Les réseaux sociaux sont le théâtre de bien des controverses, qui plus est pendant les périodes électorales, où les fake news foisonnent. Exemple édifiant, le vote du Brexit, en juin 2016. C’est la première fois que les réseaux sociaux et les données personnelles ont autant influencé un scrutin.
Tour d’horizon des fake news qui ont mené les Britanniques à sortir de l’Union européenne.
« La reine d’Angleterre soutient le Brexit »
Mars 2016. Le Royaume-Uni déclenche l’article 50, et entame sa sortie de l’Union européenne. Dans le pays, c’est l’effervescence. Le Premier ministre, David Cameron, annonce que le referendum se tiendra le 23 juin. Quid de l’avis des Britanniques sur la sortie de l’UE ? Les médias nationaux
tentent de sonder la population. Le 8 mars, le tabloïd The Sun publie en « Une » que la Reine Elizabeth II est favorable à la sortie de l’Union Européenne.
Problème: elle est soumise à un devoir de neutralité, l’empêchant de délivrer cette information. Le quotidien le plus lu du Royaume-Uni vient de diffuser l’une des fake news les plus décisives de la campagne.
L’Independant Press Standards Organisation (IPSO) (le régulateur de la presse britannique) a rappelé à l’ordre le quotidien conservateur pour la diffusion d’une fausse information, la première clause du code de bonne conduite. Trop tard, l’information a déjà été diffusée et n’est pas passée inaperçue auprès de ses 8 500 000 lecteurs.

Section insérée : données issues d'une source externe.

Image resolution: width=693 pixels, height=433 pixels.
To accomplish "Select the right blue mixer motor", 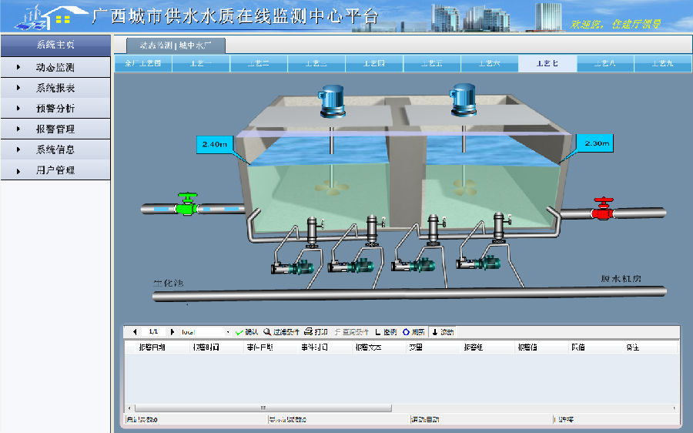I will (464, 97).
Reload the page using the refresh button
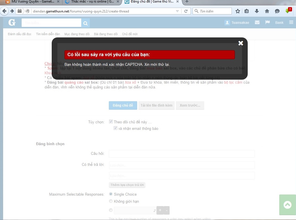The width and height of the screenshot is (296, 220). (x=186, y=11)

« 350 millions de livres économisées avec le Brexit »
C’est l’une des fausses informations les plus marquantes du Brexit. Un slogan fièrement affiché sur le Boris Battlebus, le bus de campagne du conservateur Boris Johnson. Le député ajoute que la somme totale sera distribuée au NHS, le service de santé britannique. L’infox ne vient pourtant pas de lui mais du stratège politique Dominic Cummings, directeur de campagne du mouvement « Vote Leave ». Ce n’est pas son coup d’essai en matière de fake news. Diffuser de fausses informations en vue de faire élire son parti est une habitude pour lui. Mais celle-ci est son dernier coup d’éclat !

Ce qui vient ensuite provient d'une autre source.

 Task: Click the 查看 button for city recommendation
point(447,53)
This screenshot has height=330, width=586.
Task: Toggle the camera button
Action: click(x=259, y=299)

Ce dernier a joué sur la peur des Britanniques de perdre de l’argent à cause de l’Europe. Rien d’étonnant pour Guillaume Brossard, fondateur du site Hoaxbuster.com qui vise à déconstruire les mécanismes de désinformation sur Internet. Pour lui, cette fake news a tout du mécanisme de diffusion « classique ». « La plupart des fake news jouent sur l’émotion. Ce qui fait appel à la raison nécessite une analyse, de prendre du recul avant de la partager. En revanche, ce qui fait appel à l’émotion mène à une réactivité brute ; on partage l’information plus rapidement ». Ajoutons à cela un chiffre précis, une organisation sérieuse, et le tour est joué.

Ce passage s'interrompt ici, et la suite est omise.